**Texte de lecture:**

********************

(d'Emmanuelle Nicot. France/Belgique 2022, 1h20. Avec Zelda Samson, Alexis Manenti, Fanta Guirassi. Festival de Cannes 2022, sélection Semaine de la critique, prix Fipresci) 

 

 

22 mars 2023 (Magali Van Reeth) – Le personnage principal du film est une très jeune fille victime d'inceste. Si de nombreux films évoquent ce crime à travers des récits étouffants et des scènes difficiles à regarder, la jeune réalisatrice Emmanuelle Nicot s'attache, avec délicatesse, à la reconstruction de cette enfant déboussolée.

 

 

C'est un film sur l'inceste, un sujet terrible mais traité par la réalisatrice d'une manière toujours pudique, lumineuse. Il n'y a aucune scène de viol, aucune contrainte physique sur cette très jeune fille et aucun voyeurisme dans les images. Avec intelligence, Emmanuelle Nicot a choisi de montrer ce qui se passe après, lorsque l'enfant a été séparée de son prédateur et qu'elle doit se détacher de cette emprise criminelle et mortifère.

********************

**Données sources:**
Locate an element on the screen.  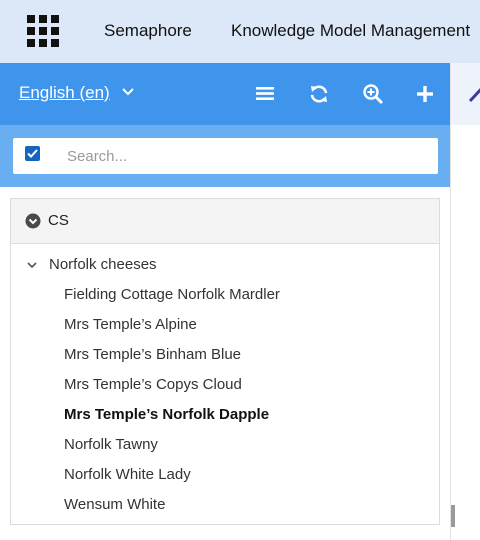
tree-concept-row: Norfolk cheeses is located at coordinates (225, 265).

********************

**Liste des activités:**
A: Veuillez reproduire à l'identique le passage de la critique du film qui s'ouvre sur les mots « (d'Emmanuelle Nicot. France/Belgique » et se clôt sur « cette enfant déboussolée. ».
B: Pour chaque affirmation, dites si elle concorde avec la critique du film en répondant oui ou non, puis citez mot pour mot les termes qui tranchent. (i) Le film contient des scènes de viol. (ii) Le film a obtenu le prix Fipresci au Festival de Cannes 2022. (iii) Le film dure deux heures.
C: Reprenez la critique du film après sa dernière phrase et poursuivez-la.
Le matériel n'a aucun rôle dans ce travail.

**Réponses aux exercices:**
A:
(d'Emmanuelle Nicot. France/Belgique 2022, 1h20. Avec Zelda Samson, Alexis Manenti, Fanta Guirassi. Festival de Cannes 2022, sélection Semaine de la critique, prix Fipresci) 

 

 

22 mars 2023 (Magali Van Reeth) – Le personnage principal du film est une très jeune fille victime d'inceste. Si de nombreux films évoquent ce crime à travers des récits étouffants et des scènes difficiles à regarder, la jeune réalisatrice Emmanuelle Nicot s'attache, avec délicatesse, à la reconstruction de cette enfant déboussolée.

B:
(i) Non : « Il n'y a aucune scène de viol ».
(ii) Oui : « Festival de Cannes 2022, sélection Semaine de la critique, prix Fipresci ».
(iii) Non : « 1h20 ».

C:
 

 

Depuis l'âge de 5 ans, Dalva vit avec son père. Pour elle, c'est une relation aimante, un homme protecteur dont le bon goût lui permet de s'habiller et d'agir comme une femme élégante. Lorsque brusquement, dans la première scène du film, elle est arrachée à lui, elle ne comprend pas pourquoi elle ne peut plus le voir, ni ce qu'on lui reproche.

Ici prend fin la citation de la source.